◆ Your objective ◆
Pick out every line in the records below that contains the word "Open", and copy each one in full.

◆ Records for locating described items ◆

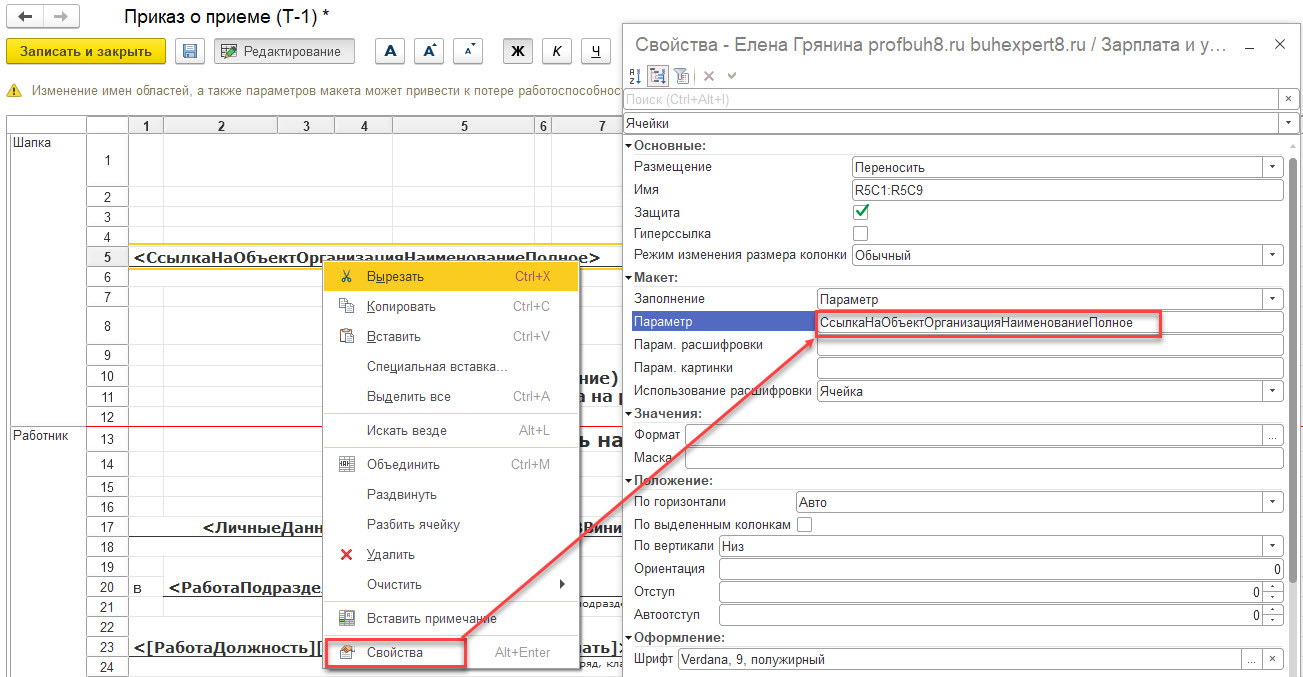This screenshot has width=1303, height=677.
Task: Toggle the Редактирование mode button
Action: click(284, 51)

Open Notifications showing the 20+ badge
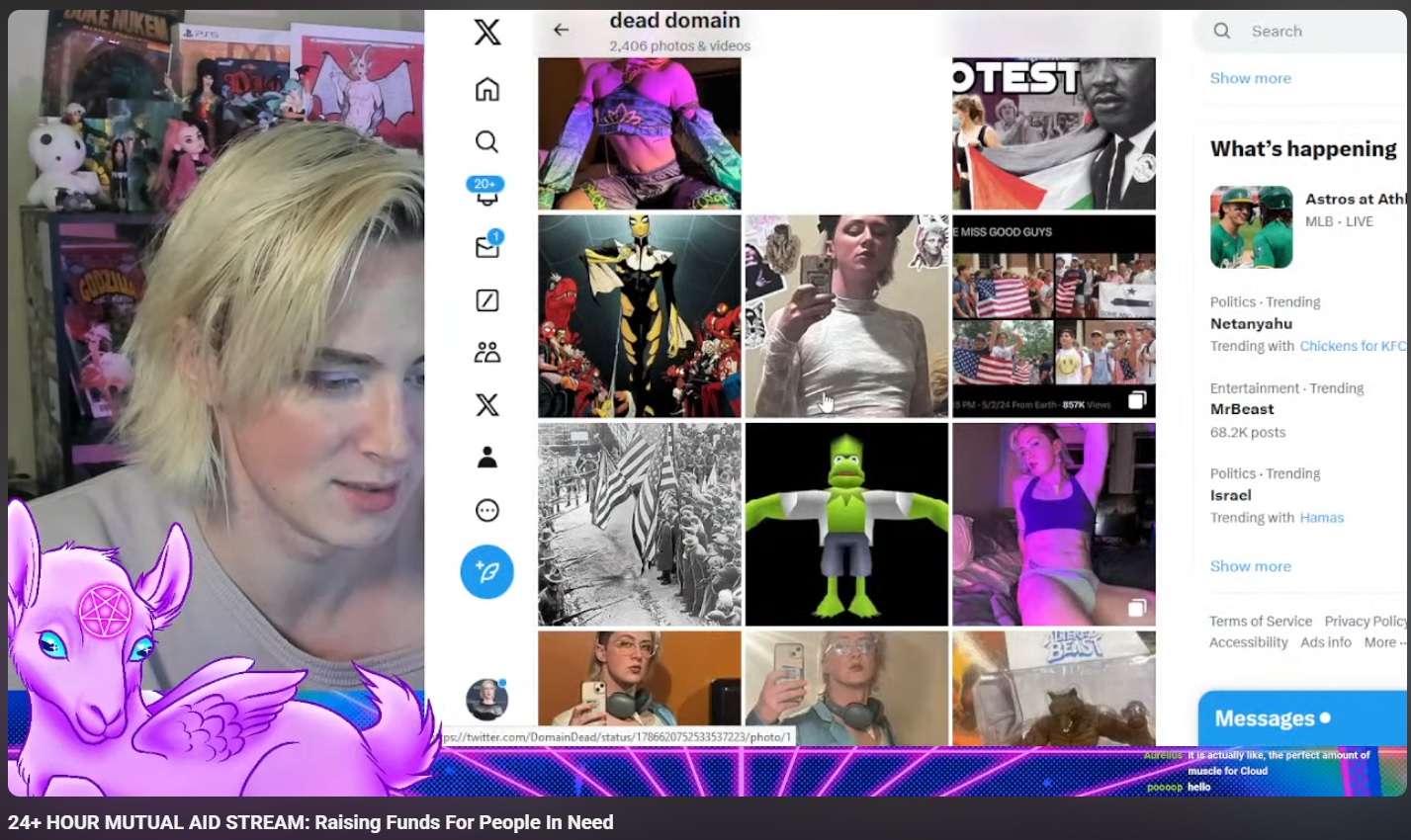pyautogui.click(x=486, y=195)
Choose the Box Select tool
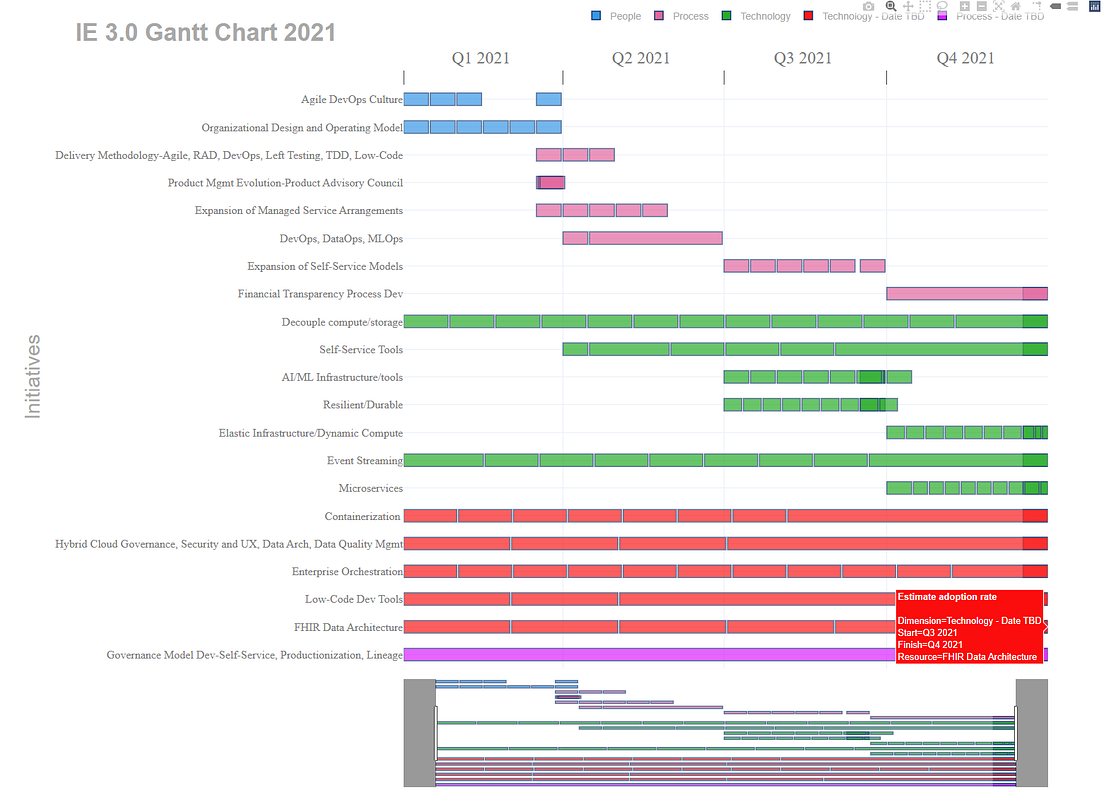The image size is (1104, 792). coord(924,6)
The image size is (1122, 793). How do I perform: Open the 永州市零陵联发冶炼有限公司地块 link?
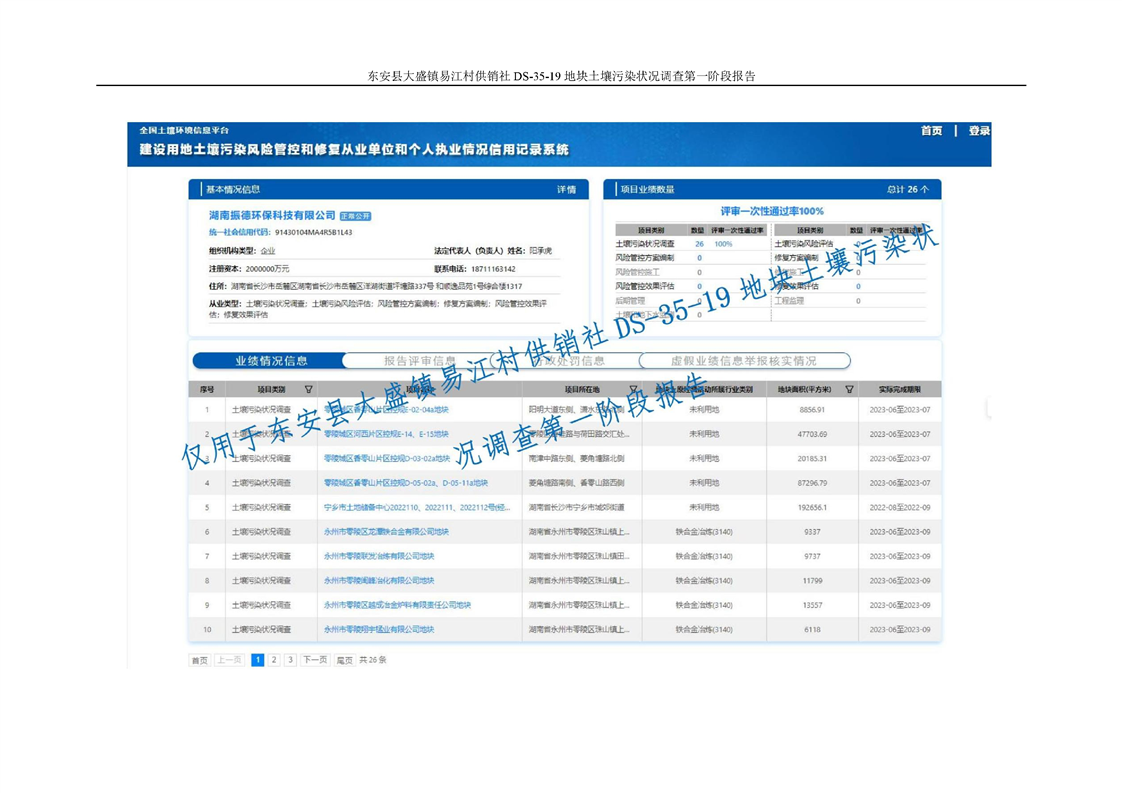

◆ Task solution ◆
Open Notifications showing the 20+ badge
The image size is (1122, 793). How do I perform: Open the 永州市零陵联发冶炼有限公司地块 link?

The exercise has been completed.